Можно подумать, он не знает! Уверен, следит почти за каждым моим действием, за каждым заказом. Я и поручение Тени согласился принять только потому, что получил уверения в сохранении тайны. Конечно, моя прогулка в квартал Медных голов могла быть отслежена, но убийце важнее было оставаться незамеченным, нежели мне, значит, намеренных свидетелей быть не могло, только случайные. Впрочем, те двое, собиравшиеся поживиться моей выручкой, не дожили до рассвета, потому волноваться не о чем. Патруля Городской стражи я дожидаться не стал, зато прислушивался к каждому шороху и могу быть уверенным в отсутствии любопытных глаз, так что, с этой стороны мне ничего не грозит.
— Может быть, не будешь заставлять дядюшку повышать голос и подойдёшь поближе?

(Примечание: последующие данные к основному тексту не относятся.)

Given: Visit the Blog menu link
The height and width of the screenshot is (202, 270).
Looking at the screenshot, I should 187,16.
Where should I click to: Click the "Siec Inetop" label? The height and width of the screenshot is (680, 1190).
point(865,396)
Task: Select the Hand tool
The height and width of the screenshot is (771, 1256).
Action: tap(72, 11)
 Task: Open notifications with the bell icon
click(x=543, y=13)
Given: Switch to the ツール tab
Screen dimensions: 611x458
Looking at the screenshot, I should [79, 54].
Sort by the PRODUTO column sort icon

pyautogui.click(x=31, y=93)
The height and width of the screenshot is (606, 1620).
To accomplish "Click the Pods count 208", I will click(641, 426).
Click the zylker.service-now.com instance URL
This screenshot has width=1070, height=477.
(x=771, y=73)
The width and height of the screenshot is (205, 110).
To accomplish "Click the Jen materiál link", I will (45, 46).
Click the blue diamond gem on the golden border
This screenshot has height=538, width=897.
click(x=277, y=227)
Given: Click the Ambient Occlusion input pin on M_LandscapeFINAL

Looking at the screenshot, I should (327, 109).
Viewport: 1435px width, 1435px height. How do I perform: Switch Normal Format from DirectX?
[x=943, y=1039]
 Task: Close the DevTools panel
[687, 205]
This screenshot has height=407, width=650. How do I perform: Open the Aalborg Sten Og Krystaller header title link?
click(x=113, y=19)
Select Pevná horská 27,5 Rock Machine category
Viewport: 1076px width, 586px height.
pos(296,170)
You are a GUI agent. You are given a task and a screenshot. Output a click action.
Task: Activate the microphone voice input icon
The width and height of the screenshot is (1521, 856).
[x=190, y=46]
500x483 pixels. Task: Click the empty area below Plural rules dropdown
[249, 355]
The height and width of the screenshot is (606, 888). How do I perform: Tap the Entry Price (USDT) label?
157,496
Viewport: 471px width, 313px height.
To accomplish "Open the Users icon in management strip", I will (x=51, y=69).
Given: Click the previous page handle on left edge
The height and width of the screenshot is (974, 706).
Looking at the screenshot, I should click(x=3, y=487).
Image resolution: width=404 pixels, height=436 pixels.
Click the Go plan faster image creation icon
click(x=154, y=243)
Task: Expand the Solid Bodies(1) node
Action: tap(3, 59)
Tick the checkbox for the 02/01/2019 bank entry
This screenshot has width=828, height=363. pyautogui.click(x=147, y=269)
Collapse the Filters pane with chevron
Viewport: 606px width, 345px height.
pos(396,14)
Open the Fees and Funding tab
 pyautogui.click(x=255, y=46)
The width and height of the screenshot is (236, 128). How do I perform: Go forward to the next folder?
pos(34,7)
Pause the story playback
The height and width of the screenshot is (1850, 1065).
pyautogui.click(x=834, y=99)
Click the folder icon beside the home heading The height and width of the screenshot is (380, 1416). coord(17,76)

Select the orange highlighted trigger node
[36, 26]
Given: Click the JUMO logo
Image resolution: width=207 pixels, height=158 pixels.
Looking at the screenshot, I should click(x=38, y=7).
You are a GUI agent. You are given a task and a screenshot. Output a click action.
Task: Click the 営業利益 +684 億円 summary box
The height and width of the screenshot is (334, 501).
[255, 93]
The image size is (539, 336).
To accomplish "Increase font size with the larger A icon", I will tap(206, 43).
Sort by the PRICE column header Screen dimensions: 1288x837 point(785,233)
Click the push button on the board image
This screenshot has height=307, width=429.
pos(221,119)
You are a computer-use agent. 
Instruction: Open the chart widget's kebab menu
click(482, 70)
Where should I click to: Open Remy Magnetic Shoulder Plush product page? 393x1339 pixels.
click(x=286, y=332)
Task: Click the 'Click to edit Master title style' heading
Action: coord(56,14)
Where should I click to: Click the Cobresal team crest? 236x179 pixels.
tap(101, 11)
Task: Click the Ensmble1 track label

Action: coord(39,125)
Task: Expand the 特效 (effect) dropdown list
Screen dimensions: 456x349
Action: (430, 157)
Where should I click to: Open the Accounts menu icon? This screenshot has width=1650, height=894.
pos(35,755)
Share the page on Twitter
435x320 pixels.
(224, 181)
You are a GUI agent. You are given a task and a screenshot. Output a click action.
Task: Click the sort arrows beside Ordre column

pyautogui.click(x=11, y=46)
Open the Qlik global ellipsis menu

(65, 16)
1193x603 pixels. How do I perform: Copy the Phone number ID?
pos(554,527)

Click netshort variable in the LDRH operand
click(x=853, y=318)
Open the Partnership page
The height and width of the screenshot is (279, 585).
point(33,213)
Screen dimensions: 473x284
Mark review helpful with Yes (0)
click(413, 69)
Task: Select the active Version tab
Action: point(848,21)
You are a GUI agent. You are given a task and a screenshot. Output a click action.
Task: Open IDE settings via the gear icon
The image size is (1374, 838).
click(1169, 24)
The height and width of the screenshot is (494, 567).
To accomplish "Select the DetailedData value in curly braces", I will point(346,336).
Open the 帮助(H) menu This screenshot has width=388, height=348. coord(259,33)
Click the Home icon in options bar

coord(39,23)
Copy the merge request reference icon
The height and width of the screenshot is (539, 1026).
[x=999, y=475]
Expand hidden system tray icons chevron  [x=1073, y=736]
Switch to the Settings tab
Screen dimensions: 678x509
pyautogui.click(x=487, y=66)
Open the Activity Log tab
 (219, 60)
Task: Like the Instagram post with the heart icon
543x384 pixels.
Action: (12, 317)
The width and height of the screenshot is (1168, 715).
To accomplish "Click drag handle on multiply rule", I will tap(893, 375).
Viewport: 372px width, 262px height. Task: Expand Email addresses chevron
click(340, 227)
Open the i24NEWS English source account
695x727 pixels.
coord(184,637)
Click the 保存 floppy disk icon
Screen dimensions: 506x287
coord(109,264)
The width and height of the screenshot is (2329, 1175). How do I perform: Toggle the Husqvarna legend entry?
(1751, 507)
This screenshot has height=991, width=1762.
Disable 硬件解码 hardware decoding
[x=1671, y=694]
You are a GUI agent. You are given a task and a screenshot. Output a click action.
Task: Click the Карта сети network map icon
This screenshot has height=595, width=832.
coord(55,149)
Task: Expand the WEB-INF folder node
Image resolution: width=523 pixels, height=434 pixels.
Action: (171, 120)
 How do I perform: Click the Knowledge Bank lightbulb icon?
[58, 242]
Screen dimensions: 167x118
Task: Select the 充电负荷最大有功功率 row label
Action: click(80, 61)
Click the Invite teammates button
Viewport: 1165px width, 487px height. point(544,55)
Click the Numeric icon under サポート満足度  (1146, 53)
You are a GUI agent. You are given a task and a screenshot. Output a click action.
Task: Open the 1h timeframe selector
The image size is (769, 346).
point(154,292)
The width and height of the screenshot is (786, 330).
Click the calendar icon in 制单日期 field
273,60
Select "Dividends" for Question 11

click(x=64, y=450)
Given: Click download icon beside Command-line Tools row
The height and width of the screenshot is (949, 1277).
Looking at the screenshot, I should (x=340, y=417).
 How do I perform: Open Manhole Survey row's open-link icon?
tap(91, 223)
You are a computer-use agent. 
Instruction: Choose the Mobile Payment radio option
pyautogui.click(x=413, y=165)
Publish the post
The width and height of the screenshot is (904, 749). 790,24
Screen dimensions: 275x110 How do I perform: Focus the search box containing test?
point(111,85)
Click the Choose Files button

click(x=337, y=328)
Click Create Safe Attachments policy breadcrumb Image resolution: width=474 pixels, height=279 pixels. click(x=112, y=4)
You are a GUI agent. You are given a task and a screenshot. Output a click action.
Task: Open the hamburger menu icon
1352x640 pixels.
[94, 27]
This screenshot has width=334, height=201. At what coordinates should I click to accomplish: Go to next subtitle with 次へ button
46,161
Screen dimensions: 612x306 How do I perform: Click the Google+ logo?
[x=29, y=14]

Да мне и тут хорошо, у самых дверей. Но раз уж дядюшка просит... Тьфу. Не припомню, чтобы во времена моего детства Трэммин часто посещал дом Нивьери. Только много позже, когда совершеннолетие стало неотвратимым событием, господин старший распорядитель начал изъявлять своё расположение к юному племяннику. Правда, делал это крайне осторожно и ненавязчиво, потому что с моим отцом так и не смог завязать приятельских отношений. Да и матушка не слишком привечала старшего брата... Наверное, она и предпочла сбежать при первой же возможности именно из-за опасений, причину которых успешно скрывала. И пожалуй, у меня не хватит смелости её винить. За последние годы я узнал о своём дядюшке столько всего интересного, что и сам бы с удовольствием покинул Саэнну, только бы оказаться подальше от остатков семьи.
Но есть ещё одна странность, безмерно удивляющая меня и, как догадываюсь, доводящая до бешенства господина старшего распорядителя. Я его не боюсь. Хоть тресни. Хоть лопни. Хоть удавись. Не могу бояться, и всё. Ненависть, презрение, брезгливость... Что угодно, только не страх. Впрочем, мне-то известно, почему так происходит. Потому что в моей жизни было нечто похуже нечистого на руку дядюшки. Нечто настолько ужасное, что даже по прошествии лет, когда тень воспоминания задевает меня своим краешком, кажется, я снова прижимаюсь к стене, силясь отодвинуться подальше, боясь сделать лишний вдох и выдох, неистово желая закрыть глаза, но не могу заставить себя это сделать, потому что видимая взгляду оболочка — всё, что осталось от отца, и если зажмурюсь, именно невольное движение моих век окончательно убьёт того, кто и так уже мёртв...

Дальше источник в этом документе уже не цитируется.